BMW human resources director Bob Shankly said: "Like other automotive manufacturers, our volume forecasts for 2020 have had to change accordingly. We have, therefore, made the difficult decision to adjust our shift patterns at Mini Plant Oxford from October. This will give us the flexibility we need to adapt our production in the short to medium term, according to developments in global markets."

"We have sought to protect as many jobs as we can, while also taking the necessary steps to ensure the stability of our business in light of this current period of volatile and unpredictable market conditions," he added.

It is an insult to the agency workers, and an attack on all workers at the plant, to treat them as a cost to be thrown onto the scrap heap. They have a right to a livelihood, and a right to a claim on the product that they have played a vital part in creating. It is this claim on the new value they have produced through their work that is considered a cost, while the claims of the owners of capital - the shareholders and holders of debt - are treated as sacrosanct. Why can't these owners take a hit?

Labour MP for Oxford East Anneliese Dodds and leader of Oxford City Council Susan Brown said in a joint statement: "While the plant is very productive, unfortunately the Covid-19 crisis has posed major difficulties for the automotive industry and the ills afflicting industry world-wide are impacting the plant here, too. We will both continue to work with BMW Cowley to do what we can to ensure the future of the plant and to protect local jobs."

BMW Mini Oxford, which was closed for nearly two months from March until May during the lockdown, places the blame on the effects of the Covid-19 pandemic. Certainly, in conditions where the health and of the population and health of "the economy" are pitted against each other, it is the case that the pandemic and lockdown have seriously exacerbated the problems of an economy that is socially integrated but privately controlled. The plant itself, in the drive to reopen quickly, saw nine of its workers test positive for the virus in June, eight from one section on the same shift, and one case from elsewhere.
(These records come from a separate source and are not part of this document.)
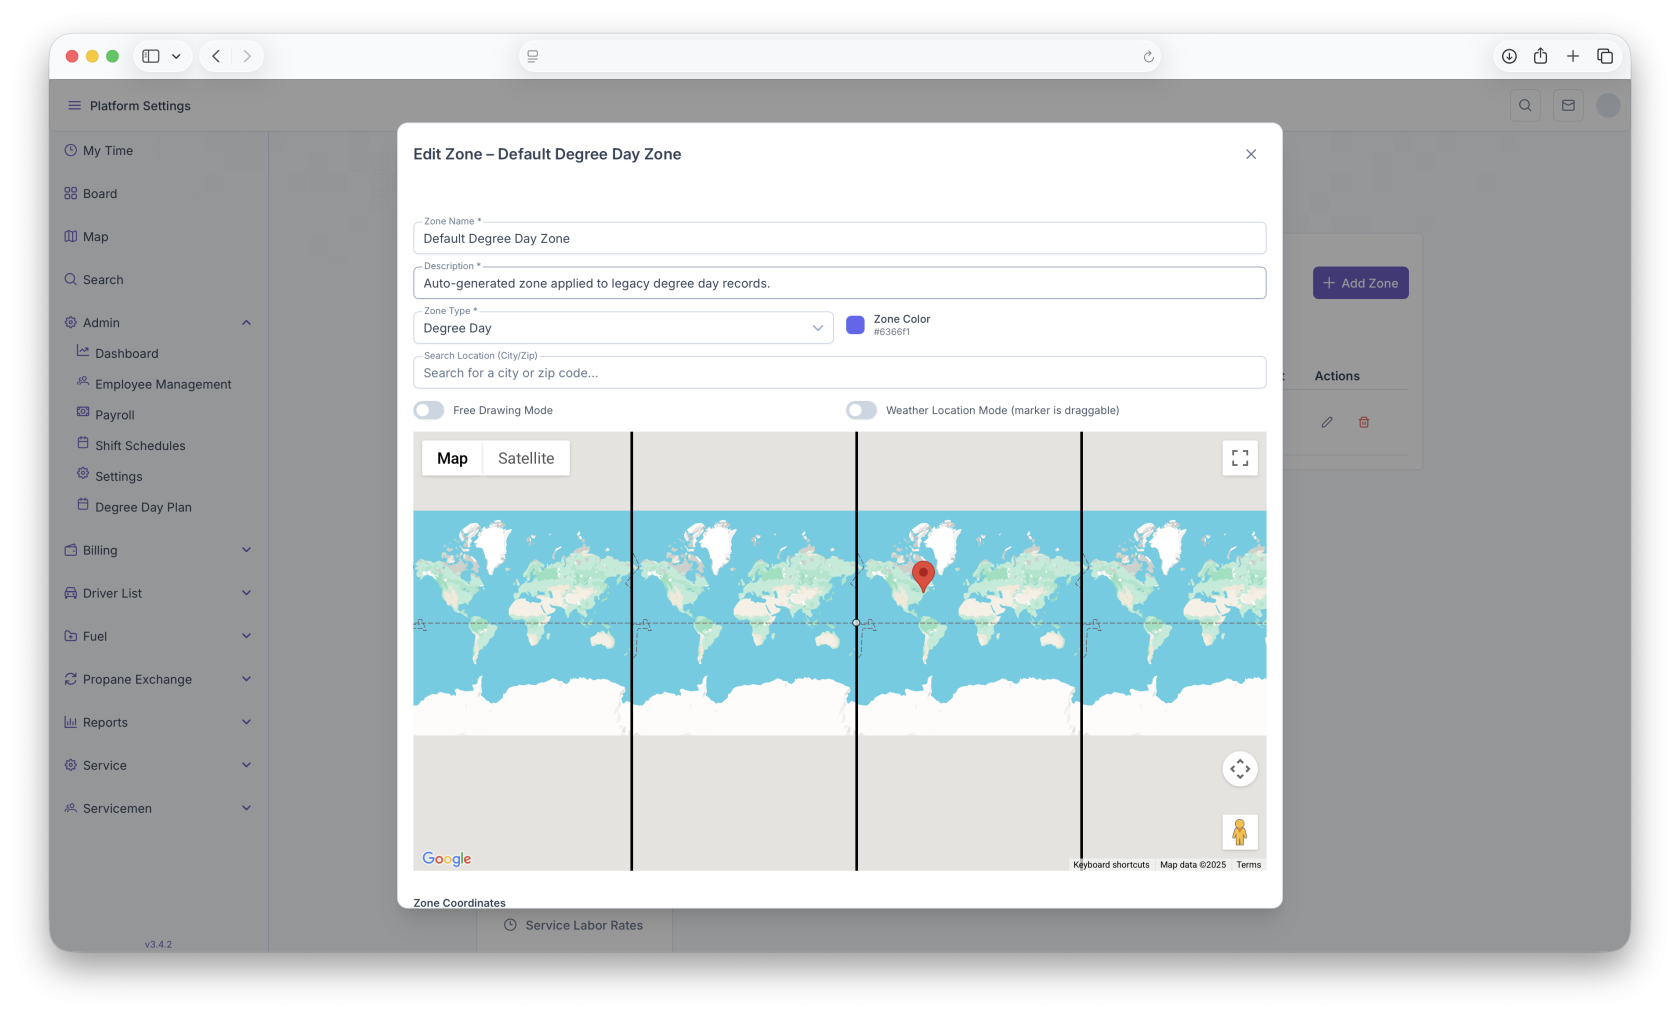Open Degree Day Plan in sidebar

[x=143, y=507]
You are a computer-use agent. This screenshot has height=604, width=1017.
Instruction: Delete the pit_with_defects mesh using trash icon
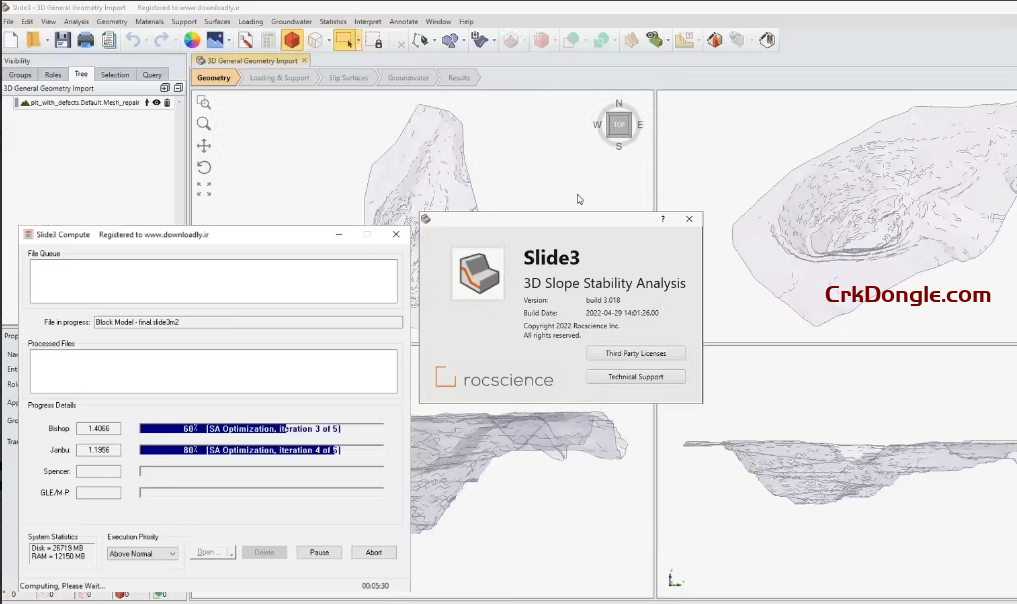pyautogui.click(x=167, y=103)
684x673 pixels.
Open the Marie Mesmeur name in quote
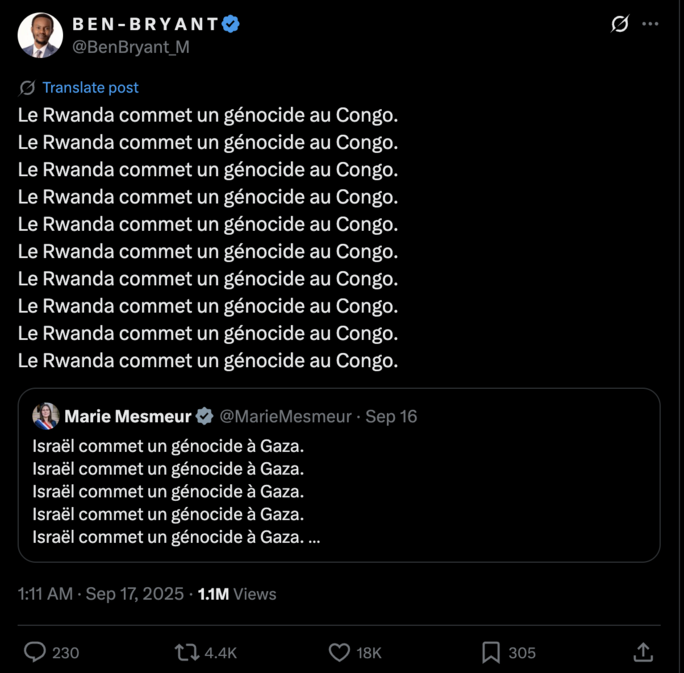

But in no way can sacking hundreds of workers be said to be a solution. Losing these workers and scaling back to a lower level of production is purely destructive. Why not share the remaining work? Hours could be reduced, but pay must be retained. It is not the workers who should take the hit. There should be no redundancies, and further, agency workers should be hired on full contracts.

Workers across the sector and the economy as a whole are faced, particularly at this time, with the need to limit the power of the monopolies to impose their dictate. These powerful private interests are using the conditions of the pandemic to block the workers from asserting their own rights and interests. People's lives and livelihoods are treated as just so much collateral damage. In the face of this, workers need the decisive say in decision-making, to defend their claims on the product of their own work against those who claim ownership over it.